A basic philosophy of Java is that it is inherently safe from the standpoint that no user program can crash the host machine or otherwise interfere inappropriately with other operations on the host machine, and that it is possible to protect certain methods and data structures belonging to trusted code from access or corruption by untrusted code executing within the same JVM. Furthermore, common programmer errors that often led to data corruption or unpredictable behavior such as accessing off the end of an array or using an uninitialized pointer are not allowed to occur. Several features of Java combine to provide this safety, including the class model, the garbage-collected heap, and the verifier.

The first two of these checks take place primarily during the verification step that occurs when a class is loaded and made eligible for use. The third is primarily performed dynamically, when data items or methods of a class are first accessed by another class.

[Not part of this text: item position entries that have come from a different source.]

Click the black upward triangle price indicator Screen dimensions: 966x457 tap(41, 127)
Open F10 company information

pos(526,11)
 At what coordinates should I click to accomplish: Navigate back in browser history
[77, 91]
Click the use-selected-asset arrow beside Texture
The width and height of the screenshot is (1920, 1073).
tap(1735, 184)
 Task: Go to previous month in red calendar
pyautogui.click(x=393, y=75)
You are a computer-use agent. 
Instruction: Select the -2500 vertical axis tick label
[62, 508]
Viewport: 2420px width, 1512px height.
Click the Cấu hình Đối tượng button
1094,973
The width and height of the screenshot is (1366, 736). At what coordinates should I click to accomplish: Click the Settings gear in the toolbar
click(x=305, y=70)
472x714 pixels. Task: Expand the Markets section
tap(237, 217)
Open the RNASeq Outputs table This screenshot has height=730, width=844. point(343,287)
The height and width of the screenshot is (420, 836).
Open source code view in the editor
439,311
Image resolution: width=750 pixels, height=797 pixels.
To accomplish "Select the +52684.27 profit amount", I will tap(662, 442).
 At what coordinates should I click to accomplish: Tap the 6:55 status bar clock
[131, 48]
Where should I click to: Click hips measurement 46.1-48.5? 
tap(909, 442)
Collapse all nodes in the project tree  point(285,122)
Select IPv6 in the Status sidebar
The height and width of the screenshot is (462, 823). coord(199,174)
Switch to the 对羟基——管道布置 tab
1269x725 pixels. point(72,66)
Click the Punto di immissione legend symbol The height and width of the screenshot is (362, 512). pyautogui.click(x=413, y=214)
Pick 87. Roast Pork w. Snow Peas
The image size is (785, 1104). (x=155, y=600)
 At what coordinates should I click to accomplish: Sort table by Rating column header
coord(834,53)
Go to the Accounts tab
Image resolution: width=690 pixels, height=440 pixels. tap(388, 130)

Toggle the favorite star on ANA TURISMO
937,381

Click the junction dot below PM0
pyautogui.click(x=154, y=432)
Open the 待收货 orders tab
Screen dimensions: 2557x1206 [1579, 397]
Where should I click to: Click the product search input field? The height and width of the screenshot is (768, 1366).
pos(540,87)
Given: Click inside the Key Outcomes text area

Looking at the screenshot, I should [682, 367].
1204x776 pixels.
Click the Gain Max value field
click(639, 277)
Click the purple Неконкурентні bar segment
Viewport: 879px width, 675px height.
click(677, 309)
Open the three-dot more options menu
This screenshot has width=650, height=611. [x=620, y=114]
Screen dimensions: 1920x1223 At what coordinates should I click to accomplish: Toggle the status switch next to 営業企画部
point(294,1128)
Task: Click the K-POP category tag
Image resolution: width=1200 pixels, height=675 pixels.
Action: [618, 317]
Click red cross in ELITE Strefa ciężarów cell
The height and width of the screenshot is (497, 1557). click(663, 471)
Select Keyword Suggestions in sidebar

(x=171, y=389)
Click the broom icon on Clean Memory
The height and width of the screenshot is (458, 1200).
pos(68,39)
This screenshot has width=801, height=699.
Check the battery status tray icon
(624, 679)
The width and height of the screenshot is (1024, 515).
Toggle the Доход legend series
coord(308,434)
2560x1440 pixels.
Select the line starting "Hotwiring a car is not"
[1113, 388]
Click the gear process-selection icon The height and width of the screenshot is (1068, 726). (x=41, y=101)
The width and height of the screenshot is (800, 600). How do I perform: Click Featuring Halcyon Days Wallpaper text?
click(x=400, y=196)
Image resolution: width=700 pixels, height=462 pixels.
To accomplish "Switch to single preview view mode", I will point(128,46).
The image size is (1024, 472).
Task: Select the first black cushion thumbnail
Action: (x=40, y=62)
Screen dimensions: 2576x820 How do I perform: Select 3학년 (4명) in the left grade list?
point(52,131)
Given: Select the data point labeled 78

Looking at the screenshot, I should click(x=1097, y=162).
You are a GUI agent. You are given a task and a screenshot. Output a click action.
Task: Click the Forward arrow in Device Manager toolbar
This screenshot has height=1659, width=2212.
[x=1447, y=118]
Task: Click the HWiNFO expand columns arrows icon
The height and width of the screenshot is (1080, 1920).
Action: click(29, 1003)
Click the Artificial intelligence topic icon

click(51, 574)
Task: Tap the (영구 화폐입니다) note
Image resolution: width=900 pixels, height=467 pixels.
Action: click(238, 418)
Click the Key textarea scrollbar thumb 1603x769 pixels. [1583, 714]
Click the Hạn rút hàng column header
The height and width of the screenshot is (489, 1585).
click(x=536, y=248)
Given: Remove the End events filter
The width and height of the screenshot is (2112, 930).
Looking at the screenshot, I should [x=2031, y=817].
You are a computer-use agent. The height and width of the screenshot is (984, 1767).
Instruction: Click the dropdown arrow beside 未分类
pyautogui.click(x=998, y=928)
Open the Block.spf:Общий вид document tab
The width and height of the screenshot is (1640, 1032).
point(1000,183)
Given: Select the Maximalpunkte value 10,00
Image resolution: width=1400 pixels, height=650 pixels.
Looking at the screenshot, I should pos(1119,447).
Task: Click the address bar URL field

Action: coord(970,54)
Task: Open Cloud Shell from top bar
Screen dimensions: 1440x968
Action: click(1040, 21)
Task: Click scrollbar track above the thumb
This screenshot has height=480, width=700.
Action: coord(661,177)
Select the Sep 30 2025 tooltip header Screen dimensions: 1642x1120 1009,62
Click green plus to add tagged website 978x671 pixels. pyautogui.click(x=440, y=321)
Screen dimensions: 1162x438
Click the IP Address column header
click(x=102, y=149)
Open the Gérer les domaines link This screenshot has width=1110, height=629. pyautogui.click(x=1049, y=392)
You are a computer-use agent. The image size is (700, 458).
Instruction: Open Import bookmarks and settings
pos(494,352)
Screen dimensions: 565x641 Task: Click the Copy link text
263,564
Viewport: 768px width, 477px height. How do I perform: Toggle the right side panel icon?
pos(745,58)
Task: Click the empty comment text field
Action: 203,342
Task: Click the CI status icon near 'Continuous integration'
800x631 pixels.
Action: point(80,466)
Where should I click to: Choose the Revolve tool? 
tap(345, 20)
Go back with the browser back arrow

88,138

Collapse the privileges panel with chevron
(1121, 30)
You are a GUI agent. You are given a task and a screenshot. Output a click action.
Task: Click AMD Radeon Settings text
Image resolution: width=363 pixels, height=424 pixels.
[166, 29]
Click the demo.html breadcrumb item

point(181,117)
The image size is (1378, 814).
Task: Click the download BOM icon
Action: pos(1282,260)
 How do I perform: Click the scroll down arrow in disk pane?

The verifier permits only some bytecode sequences in valid programs, e.g. a jump (branch) instruction can only target an instruction within the same method. Furthermore, the verifier ensures that any given instruction operates on a fixed stack location,[12] allowing the JIT compiler to transform stack accesses into fixed register accesses. Because of this, that the JVM is a stack architecture does not imply a speed penalty for emulation on register-based architectures when using a JIT compiler. In the face of the code-verified JVM architecture, it makes no difference to a JIT compiler whether it gets named imaginary registers or imaginary stack positions that must be allocated to the target architecture's registers. In fact, code verification makes the JVM different from a classic stack architecture, of which efficient emulation with a JIT compiler is more complicated and typically carried out by a slower interpreter. Additionally, the Interpreter used by the default JVM is a special type known as a Template Interpreter, which translates bytecode directly to native, register based machine language rather than emulate a stack like a typical interpreter.[13] In many aspects the HotSpot Interpreter can be considered a JIT compiler rather than a true interpreter, meaning the stack architecture that the bytecode targets is not actually used in the implementation, but merely a specification for the intermediate representation that can well be implemented in a register based architecture. Another instance of a stack architecture being merely a specification and implemented in a register based virtual machine is the Common Language Runtime.[14]